Permissions by capability — examples

A sample of permission codes and the capabilities they gate, traceable to the fact base. Some of these were added in sprints after the original 40-permission seed — the catalog is now 97 permissions — which is why the complete current catalog is larger than the baseline above.

  • allocation_rule.read / .write / .execute — view, edit and run the allocation rules engine (edit = SYS_ADMIN + HR_ADMIN only; a Planner can run the engine but not edit rule sets).
  • allocation_run.read / .write / .execute / .lock / .debug / .archive — manage allocation runs through their lifecycle.
  • demand.confirm / demand.override — confirm a demand plan; override a locked plan/cell with a reason.
  • pool.read / .write, pool_lending_rule.read / .write — manage pools and the directional lending rules between them.
  • imports.run / imports.view_history — run the Excel import; view all import jobs in the business unit.
  • certifications.read / certifications.manage — view and manage certifications.
  • roster.create — create shift assignments / rosters.

Rules & what's enforced

  • Permission required per action. Each protected screen/action names the permission it needs; without it, the action is refused.
  • Department scope. A department-scoped grant limits a role to that department only.
  • Effective dating. A grant applies only between its effective-from and effective-to dates.
  • Business-unit isolation. Roles, role grants, and users are scoped to a business unit; the permission catalog itself is global.
  • Super-admin override. A super admin bypasses BU scoping by design — a powerful grant, intentionally limited to trusted use.

What's live vs planned

  • Role-based access control is live and enforced across the application — the permission catalog, business-unit roles, department-scoped and effective-dated grants, and the runtime permission check all ship.
  • The system seeds a global permission catalog and the nine system roles above in every business unit.

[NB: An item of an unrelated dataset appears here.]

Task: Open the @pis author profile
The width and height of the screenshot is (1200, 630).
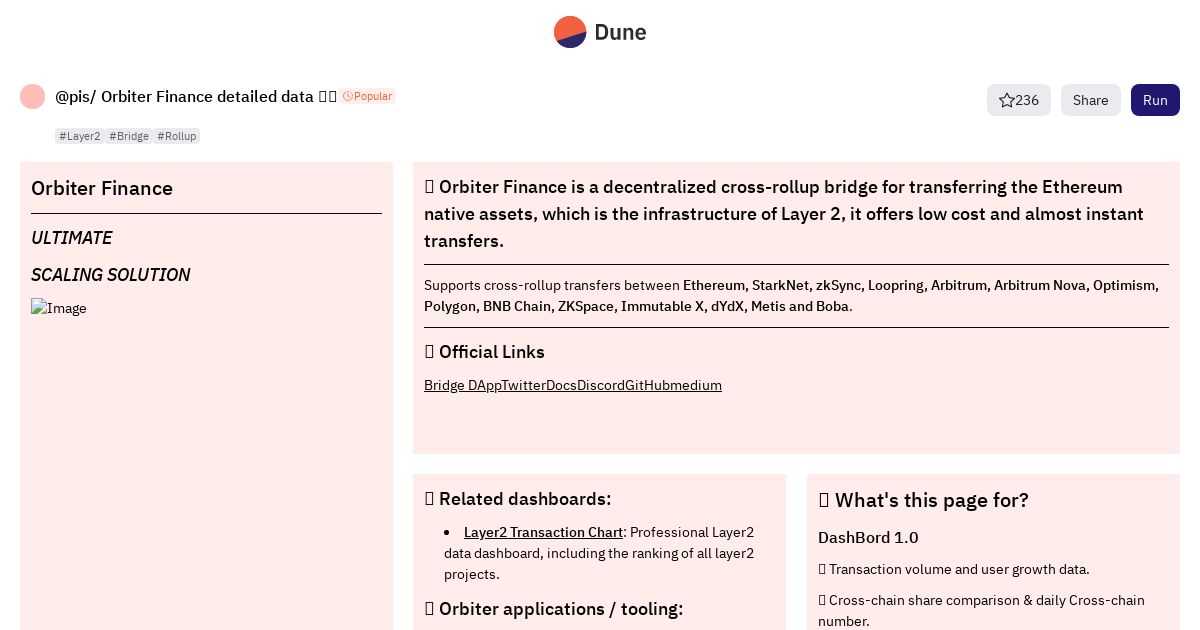Action: pos(72,97)
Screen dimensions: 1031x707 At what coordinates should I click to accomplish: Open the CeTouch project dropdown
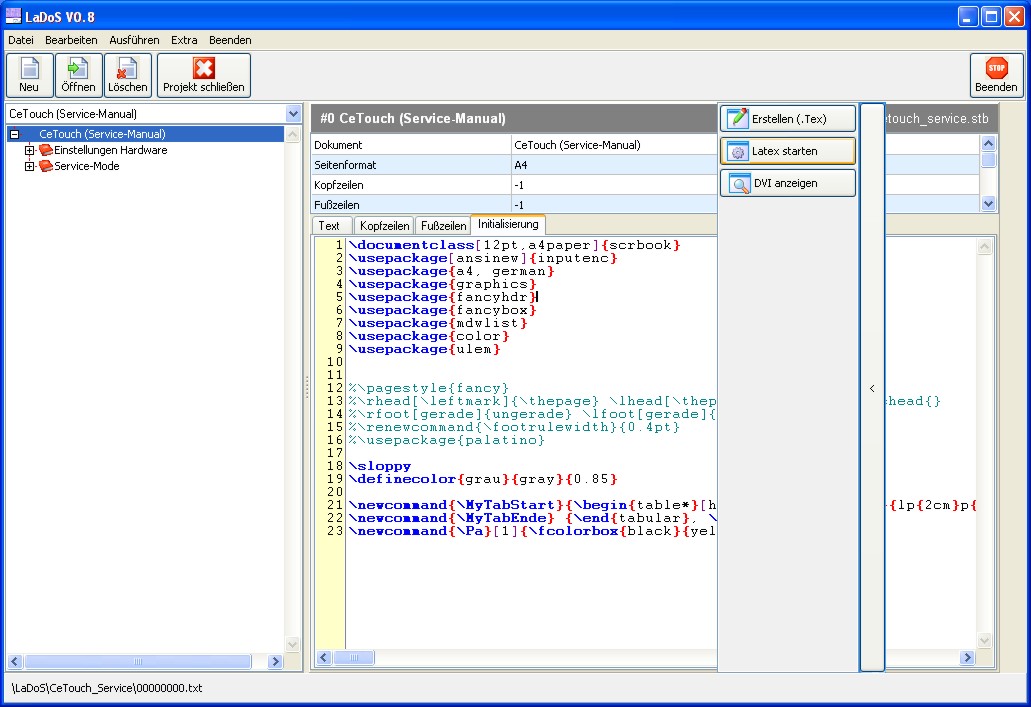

Note. The 7 baseline roles' grants above come straight from the RBAC seed migration (the baseline); later sprints added permissions beyond the original 40 (allocation rules/runs, pools, imports, attendance, lookup admin, and more) and the two extra roles. The verified current matrix — 97 permissions × 9 roles — is recorded in Sprint/RBAC_RolePermission_Extract.md, and the full canonical role × permission matrix is published in the Developer Guide: RBAC matrix. This page shows the named roles and a representative, sourced picture rather than the full matrix.